→ Passage shown:
§ §

Pain Increases as Finances Disappear for Lung and Colon Cancer Patients

Pain Increases as Finances Disappear for Lung and Colon Cancer Patients

People with lung or colon cancer with little financial reserves will likely suffer more pain and even worse symptoms than those who have sufficient savings, a new study published in the Journal of Clinical Oncology says.

These cancer sufferers with little finances also experienced significantly poorer quality of life than those who had more than a year of funds.

Researchers at the Dana-Farber Cancer Institute, Duke University School of Medicine, University of Michigan, and Harvard T.H. Chan School of Public Health interviewed patients with colorectal or lung cancer diagnoses about their financial strain, quality of life, and symptom severity. A total of 3,419 patients participated in the interviews, which were conducted 4 and 12 months after diagnosis.

Study participants reported greater symptom burden, worse quality of life, and higher degrees of reported pain when limited financial reserves were identified.

Of the participants, 40% with lung cancer and 33% with colorectal cancer reported some degree of financial strain (defined as having fiscal reserves equal to or less than 2 months).

The study’s authors wrote, “Relative to patients with more than 12 months of financial reserves, those with limited financial reserves reported significantly increased pain (adjusted mean difference, 5.03 [95% CI, 3.29 to 7.22] and 3.45 [95% CI, 1.25 to 5.66], respectively, for lung and colorectal), greater symptom burden (5.25 [95% CI, 3.29 to .22] and 5.31 [95% CI, 3.58 to 7.04]), and poorer QOL (4.70 [95% CI, 2.82 to 6.58] and 5.22 [95% CI, 3.61 to 6.82]).”

§ §

→ Data shown:
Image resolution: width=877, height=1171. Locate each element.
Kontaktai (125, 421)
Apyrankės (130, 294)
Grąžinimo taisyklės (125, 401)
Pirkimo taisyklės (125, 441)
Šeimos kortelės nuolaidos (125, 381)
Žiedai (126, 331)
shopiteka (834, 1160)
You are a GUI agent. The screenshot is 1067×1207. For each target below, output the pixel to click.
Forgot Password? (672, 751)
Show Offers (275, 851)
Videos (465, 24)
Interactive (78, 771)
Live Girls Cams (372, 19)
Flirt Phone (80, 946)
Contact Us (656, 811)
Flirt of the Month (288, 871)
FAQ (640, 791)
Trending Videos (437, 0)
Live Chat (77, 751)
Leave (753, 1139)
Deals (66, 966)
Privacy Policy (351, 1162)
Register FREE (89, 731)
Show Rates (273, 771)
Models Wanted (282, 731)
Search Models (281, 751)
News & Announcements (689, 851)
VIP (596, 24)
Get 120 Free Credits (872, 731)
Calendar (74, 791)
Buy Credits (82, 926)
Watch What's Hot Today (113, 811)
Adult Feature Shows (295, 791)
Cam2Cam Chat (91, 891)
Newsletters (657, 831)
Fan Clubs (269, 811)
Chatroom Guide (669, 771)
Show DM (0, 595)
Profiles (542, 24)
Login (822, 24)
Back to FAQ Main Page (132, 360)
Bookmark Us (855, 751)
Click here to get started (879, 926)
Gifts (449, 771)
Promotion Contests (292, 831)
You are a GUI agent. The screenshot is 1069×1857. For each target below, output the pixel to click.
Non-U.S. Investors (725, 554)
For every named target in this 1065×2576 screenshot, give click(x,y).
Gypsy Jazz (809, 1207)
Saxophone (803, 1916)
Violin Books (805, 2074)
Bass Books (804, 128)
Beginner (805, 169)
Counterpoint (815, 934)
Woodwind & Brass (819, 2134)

§ §

→ Problem:
In the article on cancer patients' finances, what made a participant count as having financial strain, and which patients were those with limited reserves compared against? Answer in one to three sentences.

→ Response:
A participant counted as having financial strain if their financial reserves would last two months or less. Patients with limited reserves were compared against patients whose reserves would last more than 12 months.